Check your understanding:
1. In two sentences, summarize the news excerpt about Mike Schulte's abuse allegations against DeLuca.
2. In the news excerpt about Schulte's allegations, where does the Rev. Douglas Dempster now live?

Source document:
[Start of section]

Schulte has never heard such a confession. He never heard a prosecutor express indignation on his behalf.

"What I'm looking for on a personal level -- there was never anybody with credibility who has said, 'Mike, we're sorry,' " Schulte said. "I think I could forgive him if he could tell me in honesty, 'I'm so sorry.' "

Priest as predator

Schulte said DeLuca first molested him in the 1960s during a trip to Philadelphia.

Schulte said DeLuca took him to see the movie "King of Kings," then took him to dinner. They shared a hotel room, which had two beds, but Schulte said he awoke facedown on his bed with the priest on top of him.

He believes the priest put a sedative in his drink so that he would be unconscious. Schulte said he had a similar blackout during a subsequent trip with the priest to Virginia, where the hotel room had only one bed.

Schulte didn't tell his parents what happened until about three years later, when he saw DeLuca with another boy and feared the priest was doing the same thing to him. His parents called church officials.

His allegations were investigated by the Rev. Douglas Dempster, who retired in 1994 and now lives in Marydel, Md. Dempster was a close friend and colleague of DeLuca's at St. John the Beloved parish when Schulte's abuses occurred. Schulte said Dempster met with him privately, then told him and his family never to speak of the matter to anyone. The Schultes believed church officials would handle DeLuca in a way that would prevent further abuse.

Instead, as was the pattern before stricter regulations were adopted in 2002, DeLuca was transferred around the diocese until 1993, when Schulte told his new wife, Gail, what had happened to him. She urged him to go back to church officials. This time the church offered counseling, Schulte said, and asked how much money he wanted. Schulte said he didn't want money, he wanted only to be sure DeLuca was not still molesting boys.

Later that year, DeLuca moved home to Syracuse, retiring from the priesthood.

DeLuca was a fine priest, said Lou Angeli, 55, of Wilmington, who was an altar boy for him while at St. John the Beloved. Angeli said DeLuca was a good preacher and popular with the altar boys.

Despite DeLuca's popularity, though, Angeli said altar boys warned each other that he would try to "grab you" during trips he took to Manhattan with about 10 boys each year. The trips included Broadway shows, good food and beer if they wanted it, Angeli said. He now suspects they also included horrors for some kids.

[End of section]

Entries drawn from a collection
[Start of section]

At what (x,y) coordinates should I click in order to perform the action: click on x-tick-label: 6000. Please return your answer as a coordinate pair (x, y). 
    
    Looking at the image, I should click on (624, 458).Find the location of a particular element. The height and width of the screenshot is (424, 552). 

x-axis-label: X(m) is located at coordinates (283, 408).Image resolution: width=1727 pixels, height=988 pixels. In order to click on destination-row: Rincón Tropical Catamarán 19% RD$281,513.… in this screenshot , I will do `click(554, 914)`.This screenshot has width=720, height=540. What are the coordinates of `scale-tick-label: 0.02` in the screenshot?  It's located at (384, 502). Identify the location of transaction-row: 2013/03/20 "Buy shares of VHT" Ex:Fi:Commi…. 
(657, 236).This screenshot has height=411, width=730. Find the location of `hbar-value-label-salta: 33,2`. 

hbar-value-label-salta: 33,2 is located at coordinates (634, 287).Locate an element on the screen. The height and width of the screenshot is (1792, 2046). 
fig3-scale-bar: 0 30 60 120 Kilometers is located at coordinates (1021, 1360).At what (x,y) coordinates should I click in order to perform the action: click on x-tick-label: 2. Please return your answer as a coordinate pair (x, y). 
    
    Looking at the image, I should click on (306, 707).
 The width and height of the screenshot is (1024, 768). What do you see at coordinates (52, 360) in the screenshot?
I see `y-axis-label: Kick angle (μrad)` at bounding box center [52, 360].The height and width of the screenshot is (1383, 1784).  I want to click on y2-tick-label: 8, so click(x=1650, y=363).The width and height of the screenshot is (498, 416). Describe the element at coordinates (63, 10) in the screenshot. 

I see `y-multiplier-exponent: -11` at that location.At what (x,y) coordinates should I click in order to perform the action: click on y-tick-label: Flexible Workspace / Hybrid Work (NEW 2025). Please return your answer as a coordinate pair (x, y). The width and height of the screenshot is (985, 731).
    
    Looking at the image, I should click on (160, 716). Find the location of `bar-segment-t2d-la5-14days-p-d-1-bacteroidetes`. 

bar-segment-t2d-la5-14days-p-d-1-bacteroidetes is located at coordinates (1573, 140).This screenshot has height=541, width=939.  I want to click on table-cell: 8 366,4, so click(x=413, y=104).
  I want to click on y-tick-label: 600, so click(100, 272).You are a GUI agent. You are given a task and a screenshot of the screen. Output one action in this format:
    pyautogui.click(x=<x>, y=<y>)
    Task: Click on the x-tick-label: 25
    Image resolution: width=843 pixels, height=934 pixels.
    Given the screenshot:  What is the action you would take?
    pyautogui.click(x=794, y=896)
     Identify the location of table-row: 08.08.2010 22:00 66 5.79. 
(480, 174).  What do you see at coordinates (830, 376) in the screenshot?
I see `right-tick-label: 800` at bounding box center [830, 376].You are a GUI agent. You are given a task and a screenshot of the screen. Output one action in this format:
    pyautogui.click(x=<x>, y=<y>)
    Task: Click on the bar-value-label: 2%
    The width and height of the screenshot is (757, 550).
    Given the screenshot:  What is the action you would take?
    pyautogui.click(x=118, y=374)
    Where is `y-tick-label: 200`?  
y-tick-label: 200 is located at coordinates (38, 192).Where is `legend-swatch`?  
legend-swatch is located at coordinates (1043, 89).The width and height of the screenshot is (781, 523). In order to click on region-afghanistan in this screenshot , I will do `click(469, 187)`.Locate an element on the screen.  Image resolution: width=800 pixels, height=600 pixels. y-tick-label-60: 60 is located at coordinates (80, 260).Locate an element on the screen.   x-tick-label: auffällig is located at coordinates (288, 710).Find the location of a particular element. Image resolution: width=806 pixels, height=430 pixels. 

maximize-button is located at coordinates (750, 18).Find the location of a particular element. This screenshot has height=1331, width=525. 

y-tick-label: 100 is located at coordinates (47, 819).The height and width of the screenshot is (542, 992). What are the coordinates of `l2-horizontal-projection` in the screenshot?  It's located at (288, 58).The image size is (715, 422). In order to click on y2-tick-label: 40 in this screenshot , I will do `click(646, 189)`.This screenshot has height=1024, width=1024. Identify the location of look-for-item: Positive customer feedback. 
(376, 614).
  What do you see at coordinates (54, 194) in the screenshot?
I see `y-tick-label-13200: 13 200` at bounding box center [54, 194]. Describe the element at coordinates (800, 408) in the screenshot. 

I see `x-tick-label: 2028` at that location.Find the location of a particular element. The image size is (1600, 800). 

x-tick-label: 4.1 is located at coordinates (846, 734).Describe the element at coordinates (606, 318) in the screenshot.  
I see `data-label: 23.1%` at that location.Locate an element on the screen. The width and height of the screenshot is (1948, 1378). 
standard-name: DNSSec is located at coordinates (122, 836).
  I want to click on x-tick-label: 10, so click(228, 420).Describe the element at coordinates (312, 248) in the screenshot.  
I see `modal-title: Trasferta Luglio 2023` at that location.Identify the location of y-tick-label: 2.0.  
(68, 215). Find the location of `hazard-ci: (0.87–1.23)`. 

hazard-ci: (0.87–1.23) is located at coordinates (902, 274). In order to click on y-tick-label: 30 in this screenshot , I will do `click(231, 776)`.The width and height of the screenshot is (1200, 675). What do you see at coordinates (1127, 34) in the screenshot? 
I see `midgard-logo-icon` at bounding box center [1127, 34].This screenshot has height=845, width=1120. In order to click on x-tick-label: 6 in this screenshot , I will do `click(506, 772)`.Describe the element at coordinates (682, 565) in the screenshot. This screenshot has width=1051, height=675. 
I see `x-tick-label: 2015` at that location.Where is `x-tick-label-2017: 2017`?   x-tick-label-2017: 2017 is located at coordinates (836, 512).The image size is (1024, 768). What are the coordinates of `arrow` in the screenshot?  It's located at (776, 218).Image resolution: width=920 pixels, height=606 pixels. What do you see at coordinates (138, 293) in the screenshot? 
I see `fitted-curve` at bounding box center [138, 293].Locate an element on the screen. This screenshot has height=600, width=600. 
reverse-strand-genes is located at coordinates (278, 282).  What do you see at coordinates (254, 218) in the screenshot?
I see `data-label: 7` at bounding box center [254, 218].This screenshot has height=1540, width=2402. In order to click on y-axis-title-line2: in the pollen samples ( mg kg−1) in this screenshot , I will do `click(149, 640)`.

[End of section]

Answers for the tasks:
1. Schulte says the priest DeLuca first molested him in the 1960s during a trip to Philadelphia, and that after his parents called church officials, the Rev. Douglas Dempster told the family never to speak of the matter while DeLuca was transferred around the diocese until 1993. When Schulte's wife, Gail, urged him to go back to church officials, the church offered counseling and asked how much money he wanted, and later that year DeLuca retired from the priesthood and moved home to Syracuse.

2. Marydel, Md.